TEXT EXCERPT =

The materials characteristic and the efficiency degradation of solar cells from solar grade silicon from a metallurgical process route

Abstract

The rising conventional energy prices have opened up the market for photovoltaic, but the lack of polycrystalline silicon from the chemical route restricts the growth of crystalline silicon solar cells. Recently there is a trend that produces solar cells by using the newly developed solar grade silicon feedstock from a metallurgical process route. In this article, the chemical components of solar grade silicon feedstock are analyzed. The single crystalline silicon solar cells from 100% solar grade silicon feedstock from a metallurgical process route are investigated. The outdoor performance of solar modules encapsulated by such cells is reported. The experimental evidence suggests that such solar cells can achieve the average efficiency higher than 14% on single crystalline silicon wafers. However, the efficiency degradation of solar cells under natural sunlight is significant, and the electrical uniformity of small cells diced from the whole cell is too bad. The metal impurities, oxygen, carbon, and their complexes influence the performance stabilization. The article proves that the module made by such cells has a big cell mismatch loss than normal cells made by electronic grade silicon, even if these cells come from the same sort. And the operating temperature of the cells of the modules is 15–22 °C higher than normal modules under the same conditions. The solar grade silicon feedstock from a metallurgical process route has to be improved farther in order to be used in photovoltaic industry.

WORK TO COMPLETE = Can you transcribe the whole text above, on solar cells made from metallurgical-route solar grade silicon, word for word?

DATA LISTING =
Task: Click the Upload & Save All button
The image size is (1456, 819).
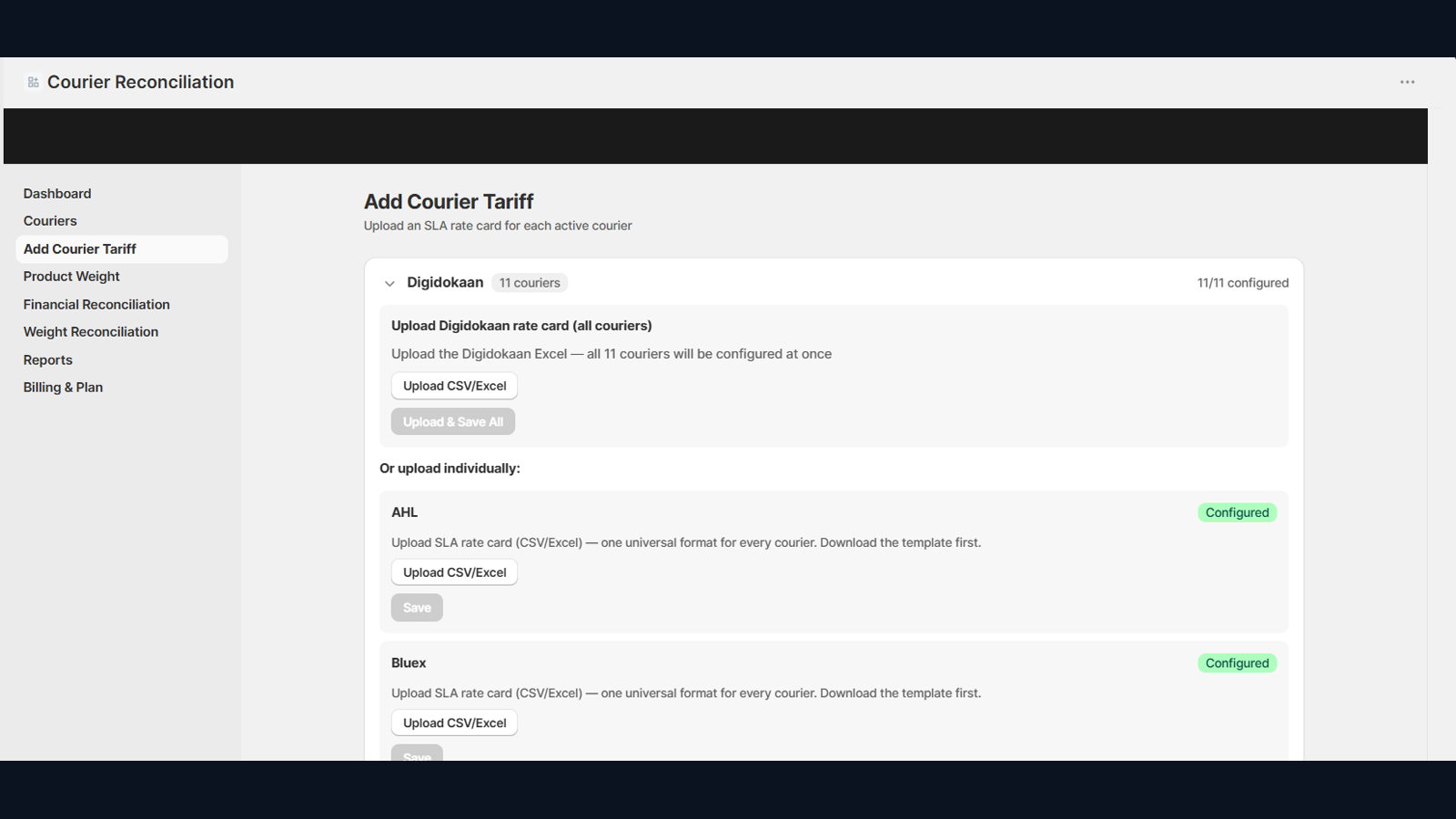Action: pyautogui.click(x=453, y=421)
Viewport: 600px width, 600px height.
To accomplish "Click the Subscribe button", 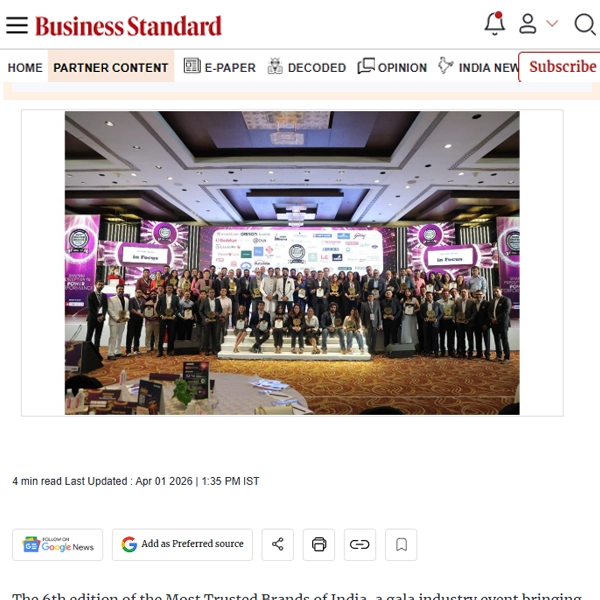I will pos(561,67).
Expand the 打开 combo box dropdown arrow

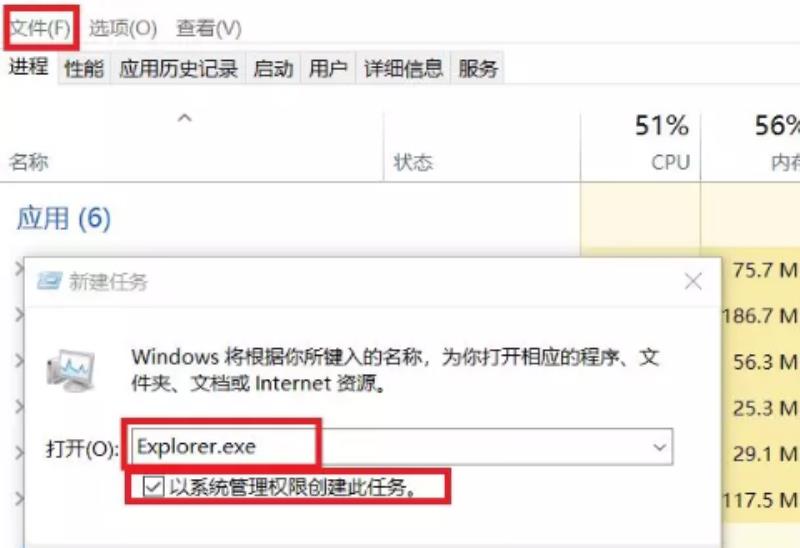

SOLUTION TO THIS EXERCISE =
The materials characteristic and the efficiency degradation of solar cells from solar grade silicon from a metallurgical process route

Abstract

The rising conventional energy prices have opened up the market for photovoltaic, but the lack of polycrystalline silicon from the chemical route restricts the growth of crystalline silicon solar cells. Recently there is a trend that produces solar cells by using the newly developed solar grade silicon feedstock from a metallurgical process route. In this article, the chemical components of solar grade silicon feedstock are analyzed. The single crystalline silicon solar cells from 100% solar grade silicon feedstock from a metallurgical process route are investigated. The outdoor performance of solar modules encapsulated by such cells is reported. The experimental evidence suggests that such solar cells can achieve the average efficiency higher than 14% on single crystalline silicon wafers. However, the efficiency degradation of solar cells under natural sunlight is significant, and the electrical uniformity of small cells diced from the whole cell is too bad. The metal impurities, oxygen, carbon, and their complexes influence the performance stabilization. The article proves that the module made by such cells has a big cell mismatch loss than normal cells made by electronic grade silicon, even if these cells come from the same sort. And the operating temperature of the cells of the modules is 15–22 °C higher than normal modules under the same conditions. The solar grade silicon feedstock from a metallurgical process route has to be improved farther in order to be used in photovoltaic industry.